* [TEXTE RETENU]
::::::::::

EHESS, salle 587, mercredi 30 et jeudi 31 mars 2016

Cycle

Cycle "Images et Terrains"
Paroles, langues, silences : le cinéma comme on l’entend.

Mercredi 30 et jeudi 31 mars 2016,EHESS, salle 587, 190 avenue de France 75013 Paris

 

Atelier organisé par Eliane de Latour

Le cycle « Images et Terrains » reprend son cours par une réflexion sur un thème de cinéma en résonance avec les mouvements de subjectivation qui traversent méthodes d’investigation, formulations des idées, styles d’écriture, restitutions des connaissances.

« Le cinéma enregistre une langue, parfois plusieurs, dès lors qu’il enregistre une parole. »

Marie-Pierre Muller Duhamel

 

Improvisée, dialoguée et écrite, la langue des acteurs - à la fois performée et retaillée au mot près - émane d’un corps qui en complexifie le sens par les gestes, le souffle, la musicalité de la voix, la diction et ses rythmes... Un entre-mots-et-silences, nécessairement relié au temps, qui occupe un rôle central dans la scansion du film. Personne, groupe, institution (savante, politique, religieuse...), chacun possède sa rhétorique et son expressivité.

::::::::::

* [CONSIGNE A]
Mettez sous forme de liste numérotée les lignes de la liste, depuis son début jusqu'à la ligne contenant « Productivity Tools (30, 473) » incluse, en omettant les lignes vides.

* [LISTE FOURNIE]

::::::::::

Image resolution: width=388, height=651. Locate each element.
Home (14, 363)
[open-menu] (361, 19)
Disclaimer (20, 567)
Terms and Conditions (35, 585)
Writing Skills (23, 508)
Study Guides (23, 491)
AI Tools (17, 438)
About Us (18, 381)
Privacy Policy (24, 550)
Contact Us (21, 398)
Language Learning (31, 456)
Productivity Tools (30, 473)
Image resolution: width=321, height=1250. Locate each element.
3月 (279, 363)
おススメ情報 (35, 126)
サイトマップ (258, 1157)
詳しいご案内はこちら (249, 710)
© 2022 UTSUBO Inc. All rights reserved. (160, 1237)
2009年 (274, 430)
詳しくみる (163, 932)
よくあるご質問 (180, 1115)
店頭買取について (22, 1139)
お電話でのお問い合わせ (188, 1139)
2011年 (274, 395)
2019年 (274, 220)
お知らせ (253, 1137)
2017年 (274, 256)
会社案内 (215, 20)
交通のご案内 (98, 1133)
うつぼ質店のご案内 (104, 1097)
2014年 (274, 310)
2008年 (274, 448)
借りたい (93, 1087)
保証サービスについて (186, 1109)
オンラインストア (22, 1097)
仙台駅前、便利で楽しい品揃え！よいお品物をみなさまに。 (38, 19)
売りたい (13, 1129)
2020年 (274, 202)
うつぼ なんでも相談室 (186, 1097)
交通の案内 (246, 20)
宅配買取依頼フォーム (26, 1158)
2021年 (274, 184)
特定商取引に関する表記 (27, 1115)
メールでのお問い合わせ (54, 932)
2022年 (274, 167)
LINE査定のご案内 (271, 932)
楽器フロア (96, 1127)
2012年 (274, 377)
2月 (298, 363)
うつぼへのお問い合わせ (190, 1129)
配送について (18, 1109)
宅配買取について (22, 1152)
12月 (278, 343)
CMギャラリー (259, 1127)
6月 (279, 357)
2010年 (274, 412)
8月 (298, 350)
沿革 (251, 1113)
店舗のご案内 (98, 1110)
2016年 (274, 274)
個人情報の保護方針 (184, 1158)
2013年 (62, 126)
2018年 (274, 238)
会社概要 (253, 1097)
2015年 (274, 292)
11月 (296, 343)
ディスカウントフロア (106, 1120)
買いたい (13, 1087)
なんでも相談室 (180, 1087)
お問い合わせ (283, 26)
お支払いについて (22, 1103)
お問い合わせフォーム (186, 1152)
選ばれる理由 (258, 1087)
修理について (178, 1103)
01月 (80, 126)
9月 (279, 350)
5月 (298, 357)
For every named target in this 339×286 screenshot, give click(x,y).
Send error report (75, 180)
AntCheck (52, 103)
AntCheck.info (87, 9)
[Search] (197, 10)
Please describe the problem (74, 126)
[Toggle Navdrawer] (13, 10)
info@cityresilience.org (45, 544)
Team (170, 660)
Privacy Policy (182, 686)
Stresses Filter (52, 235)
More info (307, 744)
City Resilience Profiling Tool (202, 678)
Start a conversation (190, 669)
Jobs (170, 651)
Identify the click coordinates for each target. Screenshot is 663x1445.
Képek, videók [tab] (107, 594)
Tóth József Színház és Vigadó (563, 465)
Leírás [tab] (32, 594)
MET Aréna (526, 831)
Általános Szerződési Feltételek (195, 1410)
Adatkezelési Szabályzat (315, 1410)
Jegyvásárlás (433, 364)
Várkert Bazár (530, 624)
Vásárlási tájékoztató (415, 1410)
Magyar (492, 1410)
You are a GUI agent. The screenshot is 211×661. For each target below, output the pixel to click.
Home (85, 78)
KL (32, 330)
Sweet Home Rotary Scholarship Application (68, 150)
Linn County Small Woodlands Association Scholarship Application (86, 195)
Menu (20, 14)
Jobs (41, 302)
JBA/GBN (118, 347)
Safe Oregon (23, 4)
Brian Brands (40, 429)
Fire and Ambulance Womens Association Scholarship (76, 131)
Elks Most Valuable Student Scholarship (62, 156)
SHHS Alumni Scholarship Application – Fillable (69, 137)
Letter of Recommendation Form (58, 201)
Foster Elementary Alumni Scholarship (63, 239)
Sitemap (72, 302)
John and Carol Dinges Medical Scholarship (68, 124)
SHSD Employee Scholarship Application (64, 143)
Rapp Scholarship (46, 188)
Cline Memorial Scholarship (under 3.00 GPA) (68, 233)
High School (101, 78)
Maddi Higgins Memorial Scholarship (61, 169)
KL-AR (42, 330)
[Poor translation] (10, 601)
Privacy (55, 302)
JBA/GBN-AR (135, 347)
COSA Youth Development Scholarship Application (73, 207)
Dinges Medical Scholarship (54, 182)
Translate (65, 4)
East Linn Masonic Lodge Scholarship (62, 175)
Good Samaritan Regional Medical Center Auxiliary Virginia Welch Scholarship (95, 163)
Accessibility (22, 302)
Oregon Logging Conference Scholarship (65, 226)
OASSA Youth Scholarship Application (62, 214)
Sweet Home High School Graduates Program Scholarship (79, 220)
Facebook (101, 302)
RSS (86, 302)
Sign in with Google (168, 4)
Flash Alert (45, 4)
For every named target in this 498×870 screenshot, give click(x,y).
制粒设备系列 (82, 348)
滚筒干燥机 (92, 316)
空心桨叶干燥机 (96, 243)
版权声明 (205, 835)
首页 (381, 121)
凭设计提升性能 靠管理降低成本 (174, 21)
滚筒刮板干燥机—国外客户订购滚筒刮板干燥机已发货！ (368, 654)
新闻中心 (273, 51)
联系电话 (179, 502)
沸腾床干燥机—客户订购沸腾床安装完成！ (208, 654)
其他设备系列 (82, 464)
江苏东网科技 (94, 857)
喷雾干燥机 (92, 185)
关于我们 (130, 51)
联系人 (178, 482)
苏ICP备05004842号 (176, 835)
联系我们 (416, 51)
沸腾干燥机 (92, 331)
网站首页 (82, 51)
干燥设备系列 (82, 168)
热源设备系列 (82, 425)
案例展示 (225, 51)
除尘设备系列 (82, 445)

::::::::::

* [CONSIGNE B]
Recopiez à l'identique le passage de l'annonce de l'atelier allant de « EHESS, salle 587, mercredi » à « restitutions des connaissances. ».

* [RÉSULTAT A]
1. Image resolution: width=388, height=651. Locate each element.
2. Home (14, 363)
3. [open-menu] (361, 19)
4. Disclaimer (20, 567)
5. Terms and Conditions (35, 585)
6. Writing Skills (23, 508)
7. Study Guides (23, 491)
8. AI Tools (17, 438)
9. About Us (18, 381)
10. Privacy Policy (24, 550)
11. Contact Us (21, 398)
12. Language Learning (31, 456)
13. Productivity Tools (30, 473)

* [RÉSULTAT B]
EHESS, salle 587, mercredi 30 et jeudi 31 mars 2016

Cycle

Cycle "Images et Terrains"
Paroles, langues, silences : le cinéma comme on l’entend.

Mercredi 30 et jeudi 31 mars 2016,EHESS, salle 587, 190 avenue de France 75013 Paris

 

Atelier organisé par Eliane de Latour

Le cycle « Images et Terrains » reprend son cours par une réflexion sur un thème de cinéma en résonance avec les mouvements de subjectivation qui traversent méthodes d’investigation, formulations des idées, styles d’écriture, restitutions des connaissances.